CHANCELLOR Sunak has ‘a series of questions to answer’, Labour’s Shadow Home Secretary Yvette Cooper said yesterday, as the Tory tax scandal developed.

Last week, at the same time as Sunak hiked up taxes for millions of workers with the rise in NI payments and changes to income tax rates, it emerged that his multi-millionaire wife has ‘non-dom’ status, enabling her to avoid paying taxes in the UK.

The emergence of the fact that Akshata Murty (Sunak’s wife) was ‘non-domiciled’ in Britain for tax purposes, sparked a political storm.

Cooper said she wanted to know whether Sunak had declared his wife’s non-dom tax status when taking policy decisions, warning that ‘the lack of transparency does raise questions about conflict of interest’.

Cooper said: ‘The fact that they have changed their tax arrangements now shows that they do recognise it’s a problem – but they wouldn’t have done that if this hadn’t been public.’

Sunak’s wife and daughters moved out of Downing Street yesterday and back to one of the family’s homes in west London to escape the glare of the media.

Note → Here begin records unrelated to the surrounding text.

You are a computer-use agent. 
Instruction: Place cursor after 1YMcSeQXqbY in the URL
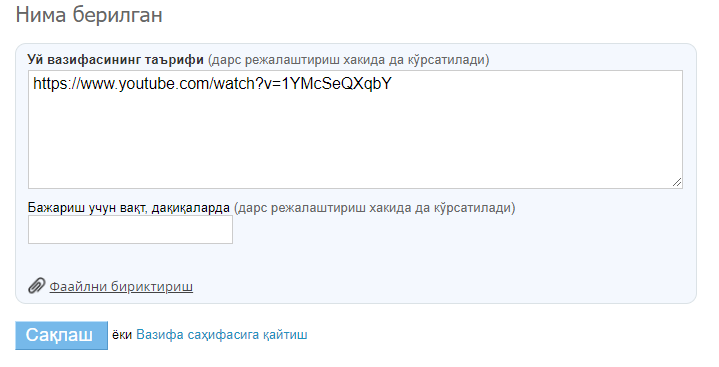pos(393,84)
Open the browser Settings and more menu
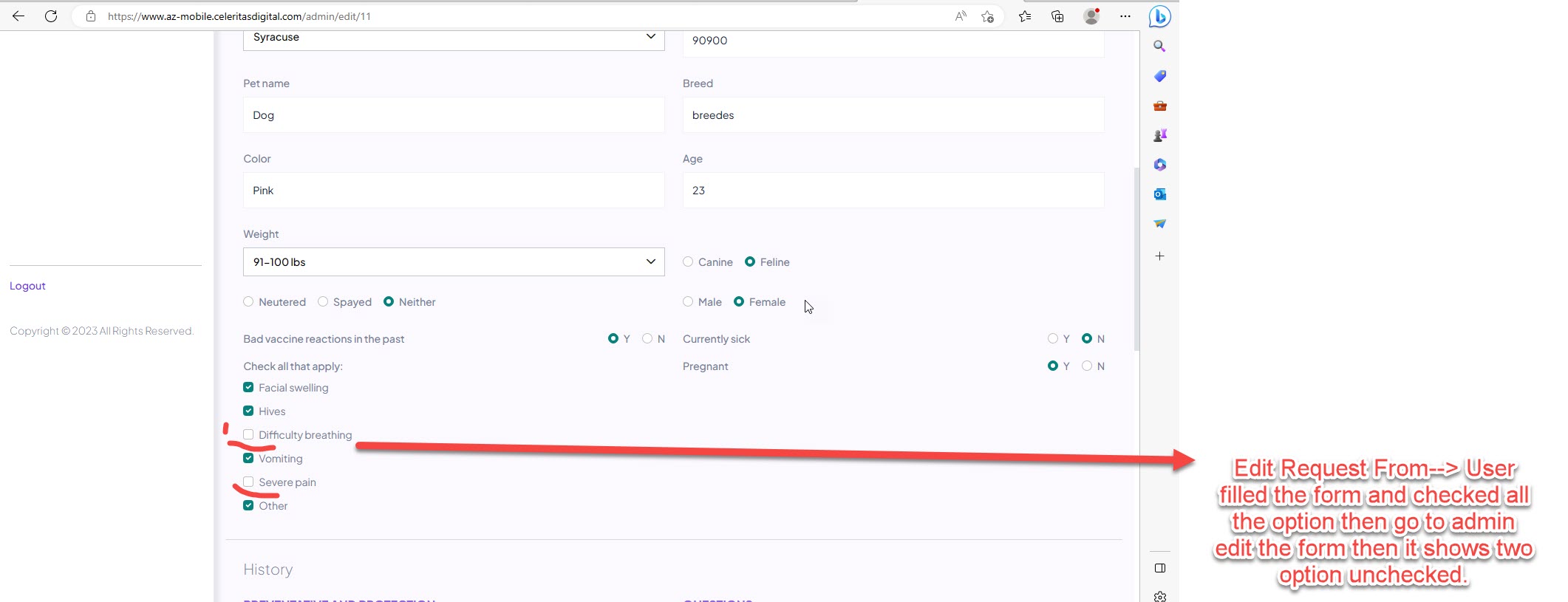Viewport: 1568px width, 602px height. 1125,16
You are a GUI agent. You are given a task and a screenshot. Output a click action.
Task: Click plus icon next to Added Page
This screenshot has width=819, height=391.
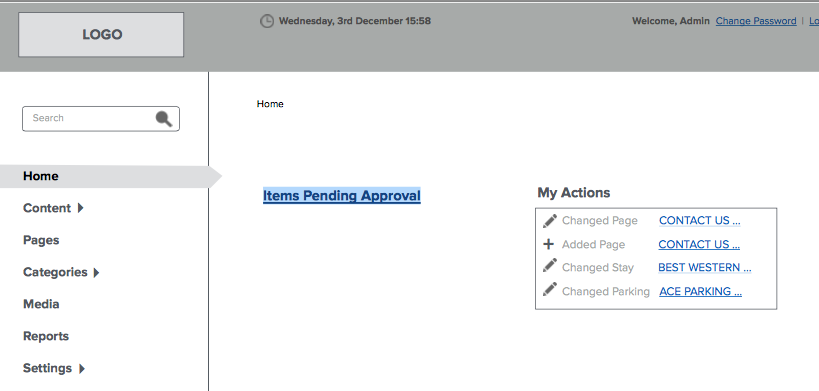(548, 244)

Yesterday morning, Tory Policing Minister Kit Malthouse appeared on TV claiming that Murty’s announcement that she had decided to pay UK taxes on all her income shows she has accepted that there was a ‘sense of disquiet’ about the situation and she has ‘moved to correct it’.

He went on: ‘She is a non-combatant in the political fray but I think both she and Rishi have recognised that that situation was not one that was favourable and it was distracting from the overall message.’

Malthouse said the couple had recognised the situation ‘offended against a British sense of fair play’.

‘They recognise that there was a disconnect perhaps in the British public’s understanding of what was appropriate, and they’ve corrected that situation now for the future,’ he added.

Malthouse was also pressed on the revelation that Sunak, who previously lived in the US, still held a permanent residency green card for the country.

He denied the suggestion that the Chancellor’s career is now ‘toast’.

Sunak ordered an inquiry into the leak of his wife’s tax status on Saturday, as his allies said officials could be prosecuted for releasing the information, which he had declared to a small number of officials.

Previously he described questions over her tax affairs as ‘smears’.

A Sunak supporter said: ‘This will be a more aggressive version of leak inquiries, where it will not only investigate who were the keepers of the sensitive information and who had access to that information, but also who if anyone requested to see it.’

No 10 Downing St rejected newspaper reports that it was actually PM Johnson’s staff who leaked damaging stories about Sunak to the media.